Nigel Cooke’s paintings are dark and fantastical, his swathes of colour obscuring the landscapes populated by diminutive figures seemingly lost in a world out of control, a nightmare that alludes to death and destruction. The compositions are a clash of life and death, a constant state of renewal as if Cooke is trying to capture the two extremes in a single frame, each separate yet simultaneously in conflict. As Cooke says about his work:
In multiple cycles of destruction and renewal, the wave storms crash into the imagery and wipe it out, leaving me the task of rebuilding the picture.
Cooke creates a tension in his work as abstraction vies against realism, addition against subtraction and obliteration, the technique battling against itself while the subject matter is at the mercy of his brush. Which is it to be?

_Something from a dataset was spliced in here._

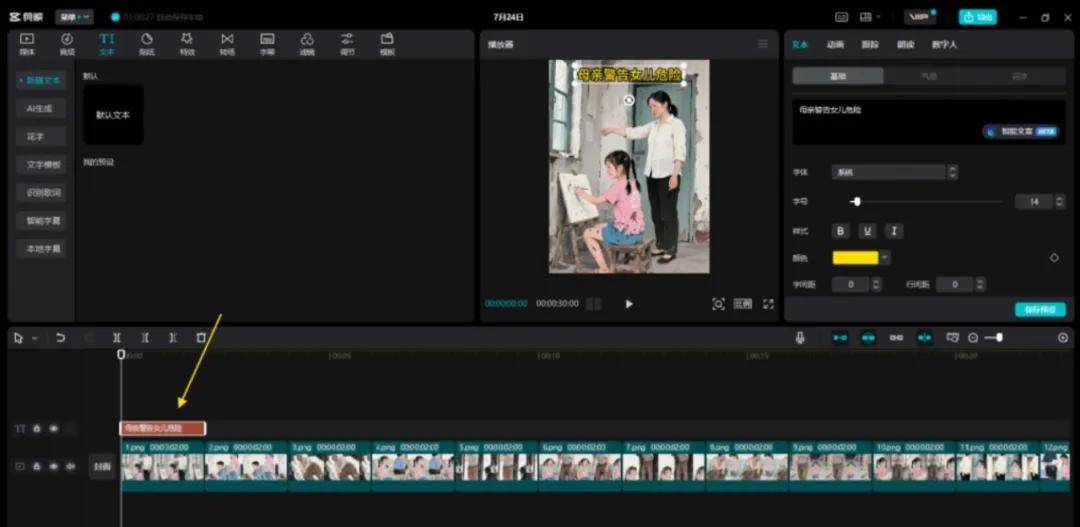1080x527 pixels.
Task: Click the microphone record voiceover icon
Action: pos(800,338)
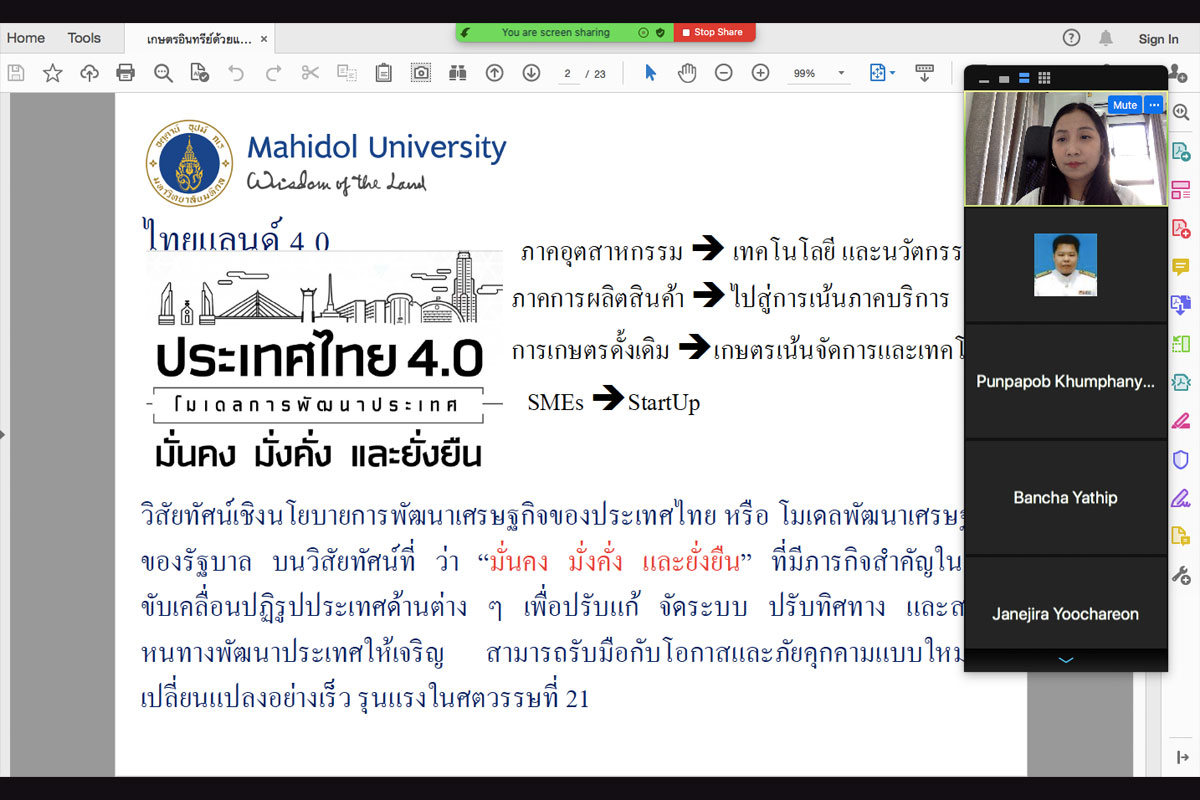Switch the Zoom panel to grid view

Are the lovers, holiday makers, sailors, sirens, clowns, chefs, half-wits and smoking flower people to be destroyed by the storm of colour or are they to live despite their predicament?
Cooke is a voracious writer about art and has written a great deal about his own work. Here’s an excerpt he wrote about his latest paintings:
Made over long periods of time and with a wide range of techniques, the paintings are layered with disparate and conflicting relationships, as I try to work themes together that have no direct natural fit.

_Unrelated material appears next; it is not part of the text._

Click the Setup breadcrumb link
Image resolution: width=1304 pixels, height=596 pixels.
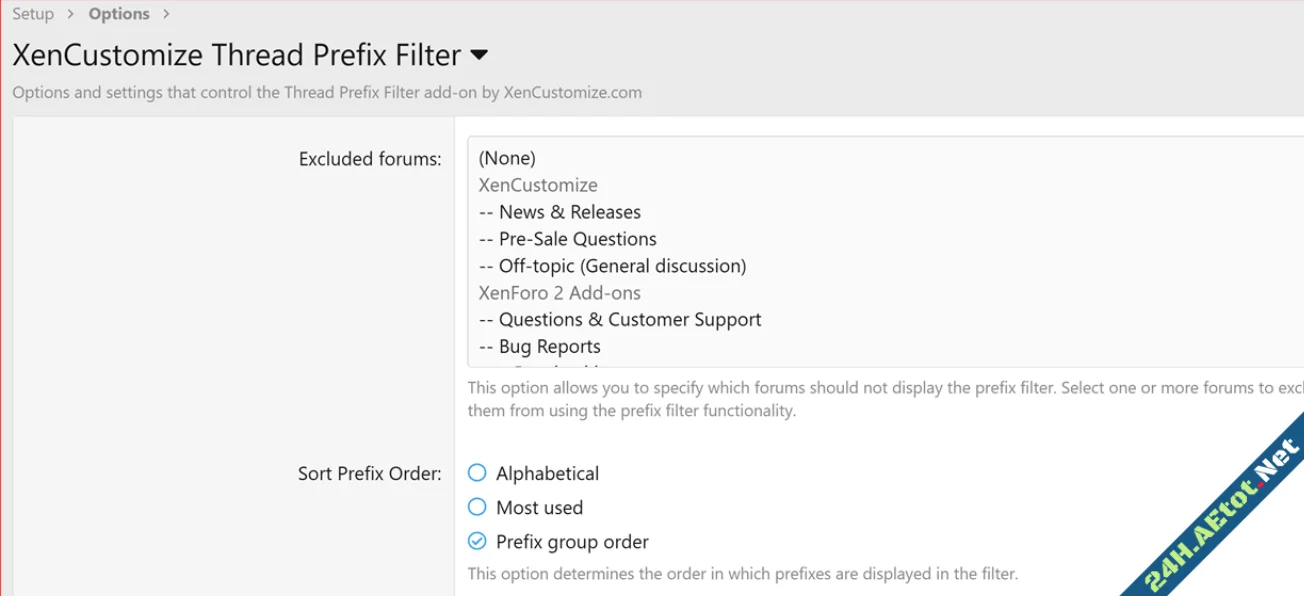tap(33, 14)
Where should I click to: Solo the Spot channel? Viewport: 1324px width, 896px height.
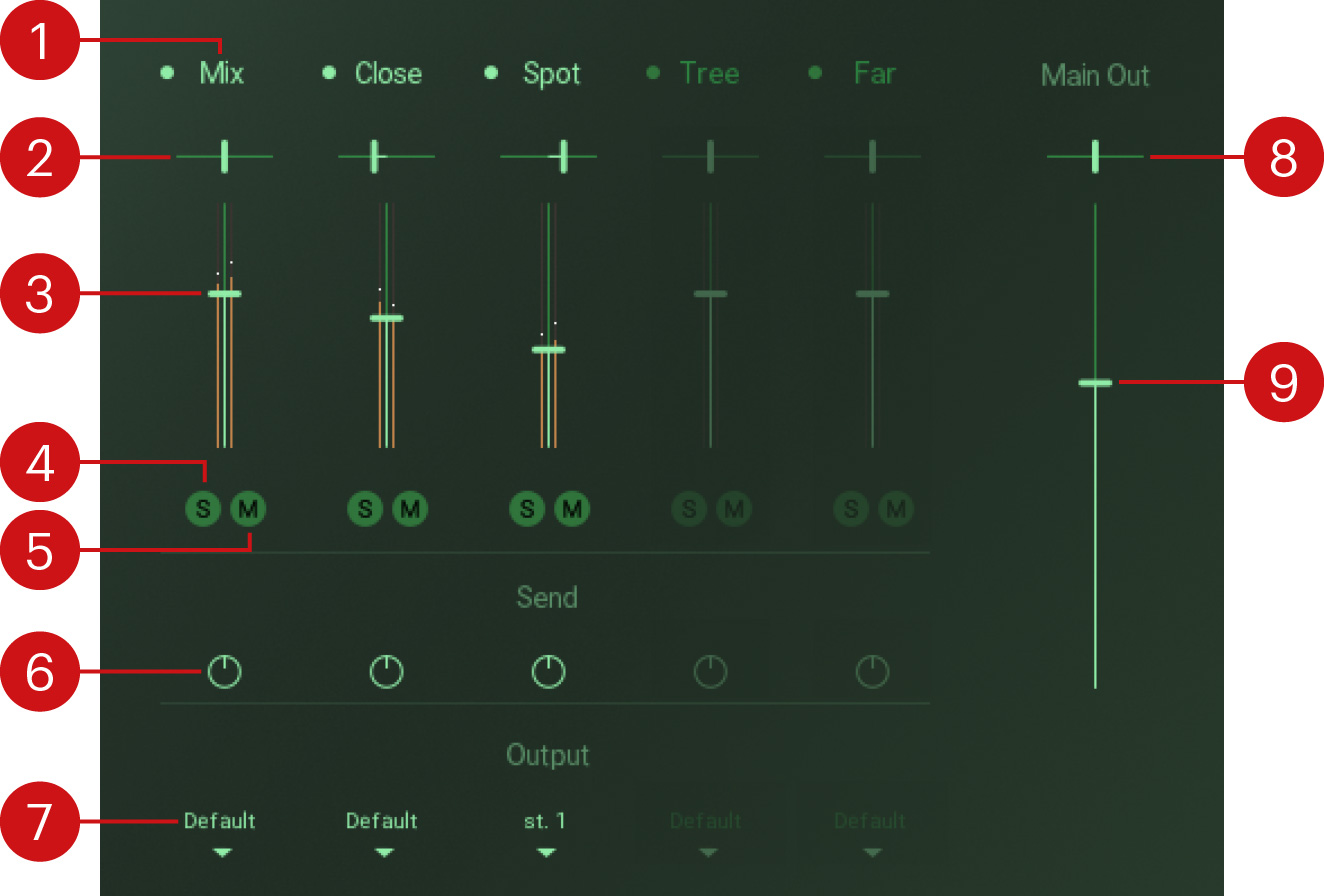[527, 509]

Abstraction moves through the work as a force of change and a question, obliterating and revising the more pictorial aspects. It wipes away sense with an outlandish scale and velocity of mark that dwarfs the smaller components or consumes them altogether. The figurative aspect struggles against this assault until some sort of truce is arrived at, a kind of equalizing of values that feels artistically right, yet sort of broken and inconclusive. Although the large brushstrokes stand in for abstraction, they retain some value as figurative signs all the same. They can mimic the components of a giant orchid, a mimosa bush in high winds, an ocean wave smashing through a tree – either way, the giant ‘abstract’ brushstrokes hold the least ‘reality’ but the most authority, and stand in for my ambivalence and doubts, my suspicion of certainty in painting and the payoffs of coherence.
In this they also serve to complicate the point where the painting and the image meet. It is specifically at this point, this flashpoint between the image and the painting, that an imaginative rift also opens up, a place where my involvement with the image as a constant and reliable entity most abruptly changes gear. Marks obey the needs of the painting over the needs of the image – abstraction takes hold, and the sense of tree-ness’ is displaced, maybe maintained in silhouette, colour, symmetry or structure, but not necessarily in organization or pictorial likeness. There is something transcendental about all this for me; the painting has its own logic of growth whilst representing the image of a growing thing.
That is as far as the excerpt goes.